この時間に買い付けに来る客はまだいないが、事前に注文を入れた客ごとの仕分けも、静かに進められていた。注文内容が書かれたメモを見ながら、発泡スチロール容器(以下、発泡)に魚を入れ、氷販で買ってきた氷を小袋に入れて詰める。生きた魚は厚手のビニール袋に水とともに入れ、大型ボンベから酸素を注入。赤字で客先名の書かれた発泡と、酸素でパンパンになった袋が、店の周囲にどんどんと積み上がっていった。
「今ね、香港の出荷準備をしているところ」
やまふで働き始めて28年になる橘さんが、そう話してくれた。海外への出荷も少なくないらしい。「築地」ブランドは、国境を超えた先にも知れ渡っている。
4時を過ぎた頃には、店の姿が整ってきた。氷販で買ってきた氷を店の棚に敷き、そこに魚を丁寧に並べ、発泡スチロール容器のふたを切った値札に、油性ペンで魚の名称と1キログラムあたりの値段を書き込む。
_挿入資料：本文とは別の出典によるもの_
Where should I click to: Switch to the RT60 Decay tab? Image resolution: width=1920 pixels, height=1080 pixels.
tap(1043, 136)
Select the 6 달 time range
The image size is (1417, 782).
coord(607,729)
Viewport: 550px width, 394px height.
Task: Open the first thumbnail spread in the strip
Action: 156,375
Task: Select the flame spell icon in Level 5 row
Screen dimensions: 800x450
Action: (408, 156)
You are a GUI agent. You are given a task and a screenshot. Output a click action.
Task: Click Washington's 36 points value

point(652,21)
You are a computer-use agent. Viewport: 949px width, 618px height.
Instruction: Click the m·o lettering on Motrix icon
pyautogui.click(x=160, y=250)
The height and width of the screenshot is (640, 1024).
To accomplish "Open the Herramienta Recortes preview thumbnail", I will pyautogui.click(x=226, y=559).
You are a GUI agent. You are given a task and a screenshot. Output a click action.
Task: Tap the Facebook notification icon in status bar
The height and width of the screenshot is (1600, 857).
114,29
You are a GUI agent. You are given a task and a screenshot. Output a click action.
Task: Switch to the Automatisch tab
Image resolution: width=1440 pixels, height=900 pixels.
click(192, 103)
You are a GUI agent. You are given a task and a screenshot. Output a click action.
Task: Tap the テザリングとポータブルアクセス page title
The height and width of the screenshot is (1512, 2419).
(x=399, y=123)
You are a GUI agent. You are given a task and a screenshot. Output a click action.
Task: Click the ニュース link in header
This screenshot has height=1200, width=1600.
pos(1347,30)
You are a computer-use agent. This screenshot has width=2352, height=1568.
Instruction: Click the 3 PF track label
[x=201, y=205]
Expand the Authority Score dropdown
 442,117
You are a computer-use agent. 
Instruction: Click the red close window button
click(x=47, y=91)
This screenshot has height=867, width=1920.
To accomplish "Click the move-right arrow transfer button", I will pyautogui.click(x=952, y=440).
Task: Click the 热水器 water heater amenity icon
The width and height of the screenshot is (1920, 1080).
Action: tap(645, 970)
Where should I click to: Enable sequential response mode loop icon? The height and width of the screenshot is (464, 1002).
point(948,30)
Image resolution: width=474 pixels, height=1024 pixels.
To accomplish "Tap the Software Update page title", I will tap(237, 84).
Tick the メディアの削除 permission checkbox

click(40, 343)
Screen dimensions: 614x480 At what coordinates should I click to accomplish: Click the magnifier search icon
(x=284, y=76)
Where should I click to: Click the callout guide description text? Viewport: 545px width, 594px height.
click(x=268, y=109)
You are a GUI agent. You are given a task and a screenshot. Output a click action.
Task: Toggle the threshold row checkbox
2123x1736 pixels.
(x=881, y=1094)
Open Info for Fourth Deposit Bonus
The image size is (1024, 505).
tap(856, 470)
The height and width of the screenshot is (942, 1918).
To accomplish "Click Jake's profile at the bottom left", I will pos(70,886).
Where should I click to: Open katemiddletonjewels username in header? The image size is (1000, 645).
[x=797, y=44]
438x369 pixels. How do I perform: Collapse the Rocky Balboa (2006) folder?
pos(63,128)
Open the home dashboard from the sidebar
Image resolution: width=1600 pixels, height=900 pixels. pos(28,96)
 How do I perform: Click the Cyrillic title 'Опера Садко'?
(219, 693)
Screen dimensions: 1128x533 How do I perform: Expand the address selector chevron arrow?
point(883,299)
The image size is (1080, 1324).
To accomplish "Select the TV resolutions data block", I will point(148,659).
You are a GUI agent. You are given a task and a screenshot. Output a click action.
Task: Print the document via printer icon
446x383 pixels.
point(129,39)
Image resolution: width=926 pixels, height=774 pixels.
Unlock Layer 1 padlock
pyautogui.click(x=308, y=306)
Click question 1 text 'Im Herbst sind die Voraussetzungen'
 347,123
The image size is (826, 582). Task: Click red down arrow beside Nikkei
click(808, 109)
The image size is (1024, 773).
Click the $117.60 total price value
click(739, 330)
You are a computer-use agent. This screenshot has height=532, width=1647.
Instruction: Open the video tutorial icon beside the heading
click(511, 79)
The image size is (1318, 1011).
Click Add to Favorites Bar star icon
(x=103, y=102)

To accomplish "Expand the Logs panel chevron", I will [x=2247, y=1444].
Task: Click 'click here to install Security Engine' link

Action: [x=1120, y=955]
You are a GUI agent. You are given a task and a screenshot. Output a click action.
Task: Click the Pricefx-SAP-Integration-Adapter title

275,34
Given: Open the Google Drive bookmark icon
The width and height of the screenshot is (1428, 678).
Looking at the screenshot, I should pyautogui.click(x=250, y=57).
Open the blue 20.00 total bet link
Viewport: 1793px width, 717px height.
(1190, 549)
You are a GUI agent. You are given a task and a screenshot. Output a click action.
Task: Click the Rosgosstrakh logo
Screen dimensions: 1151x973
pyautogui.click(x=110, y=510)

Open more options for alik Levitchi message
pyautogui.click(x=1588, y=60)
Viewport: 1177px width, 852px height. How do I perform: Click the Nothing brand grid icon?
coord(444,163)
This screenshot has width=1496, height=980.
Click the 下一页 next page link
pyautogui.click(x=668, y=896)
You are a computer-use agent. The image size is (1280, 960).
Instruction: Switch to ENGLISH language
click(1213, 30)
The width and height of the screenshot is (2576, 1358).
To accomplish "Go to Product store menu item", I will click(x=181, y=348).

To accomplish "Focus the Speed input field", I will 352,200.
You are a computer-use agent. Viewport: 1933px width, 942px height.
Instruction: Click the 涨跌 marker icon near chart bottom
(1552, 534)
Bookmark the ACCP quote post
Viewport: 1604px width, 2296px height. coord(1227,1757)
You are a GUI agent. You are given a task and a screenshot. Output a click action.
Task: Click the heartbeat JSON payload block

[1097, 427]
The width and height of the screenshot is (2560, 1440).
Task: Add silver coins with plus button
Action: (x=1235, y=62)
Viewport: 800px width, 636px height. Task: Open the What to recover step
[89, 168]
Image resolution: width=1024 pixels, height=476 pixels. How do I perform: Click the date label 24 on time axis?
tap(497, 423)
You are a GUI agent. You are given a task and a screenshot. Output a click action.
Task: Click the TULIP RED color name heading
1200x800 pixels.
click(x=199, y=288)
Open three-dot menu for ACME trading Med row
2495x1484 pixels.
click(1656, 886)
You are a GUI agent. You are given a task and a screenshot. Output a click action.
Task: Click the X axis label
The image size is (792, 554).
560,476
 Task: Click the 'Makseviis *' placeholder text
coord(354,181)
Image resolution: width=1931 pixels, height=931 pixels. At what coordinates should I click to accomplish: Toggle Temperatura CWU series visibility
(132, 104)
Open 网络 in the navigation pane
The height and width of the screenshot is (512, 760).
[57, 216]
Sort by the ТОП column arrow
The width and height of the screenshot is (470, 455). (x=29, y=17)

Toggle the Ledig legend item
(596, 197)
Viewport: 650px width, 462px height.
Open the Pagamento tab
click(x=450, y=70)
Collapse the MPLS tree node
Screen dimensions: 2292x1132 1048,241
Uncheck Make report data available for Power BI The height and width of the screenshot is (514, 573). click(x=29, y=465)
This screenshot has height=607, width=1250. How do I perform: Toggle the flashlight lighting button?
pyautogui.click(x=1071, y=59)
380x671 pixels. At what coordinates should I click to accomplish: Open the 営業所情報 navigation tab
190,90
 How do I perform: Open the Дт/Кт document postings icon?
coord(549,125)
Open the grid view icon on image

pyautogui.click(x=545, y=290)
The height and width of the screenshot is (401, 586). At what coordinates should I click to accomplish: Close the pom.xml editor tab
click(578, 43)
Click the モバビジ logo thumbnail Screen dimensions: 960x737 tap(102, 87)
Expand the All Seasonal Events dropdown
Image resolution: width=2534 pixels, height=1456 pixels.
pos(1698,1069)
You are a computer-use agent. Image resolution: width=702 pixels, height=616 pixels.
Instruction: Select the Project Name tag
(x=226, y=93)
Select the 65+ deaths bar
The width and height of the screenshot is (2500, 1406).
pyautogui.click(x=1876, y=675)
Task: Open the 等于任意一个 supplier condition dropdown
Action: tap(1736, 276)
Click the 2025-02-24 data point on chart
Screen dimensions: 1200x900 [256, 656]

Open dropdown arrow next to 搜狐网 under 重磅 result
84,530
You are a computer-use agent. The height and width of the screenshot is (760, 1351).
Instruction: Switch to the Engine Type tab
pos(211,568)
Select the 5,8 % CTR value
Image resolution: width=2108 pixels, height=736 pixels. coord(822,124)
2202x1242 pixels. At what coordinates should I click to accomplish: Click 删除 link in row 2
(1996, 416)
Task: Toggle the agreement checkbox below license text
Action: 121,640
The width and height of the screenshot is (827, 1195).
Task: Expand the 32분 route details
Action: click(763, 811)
なぐり書くことはなく、ぐっと何かを込めるように書く姿が印象に残った。1本の魚でも、半身にさばいたものでも、小さな青物でも貝類でも、商品をじっと睨みながら、魂を込めるように並べていく。ほんの少し角度を変えたり、乱れたラインを整えたりと、細やかな店づくりが、客入りが始まるぎりぎりの時間まで続けられていた。
「写真を撮るなら、今のうちですよ。これからは、それどころじゃなくなってくるから」若手のゆうたろうさんが、忙しそうに手を動かしながら、そう声をかけてくれた。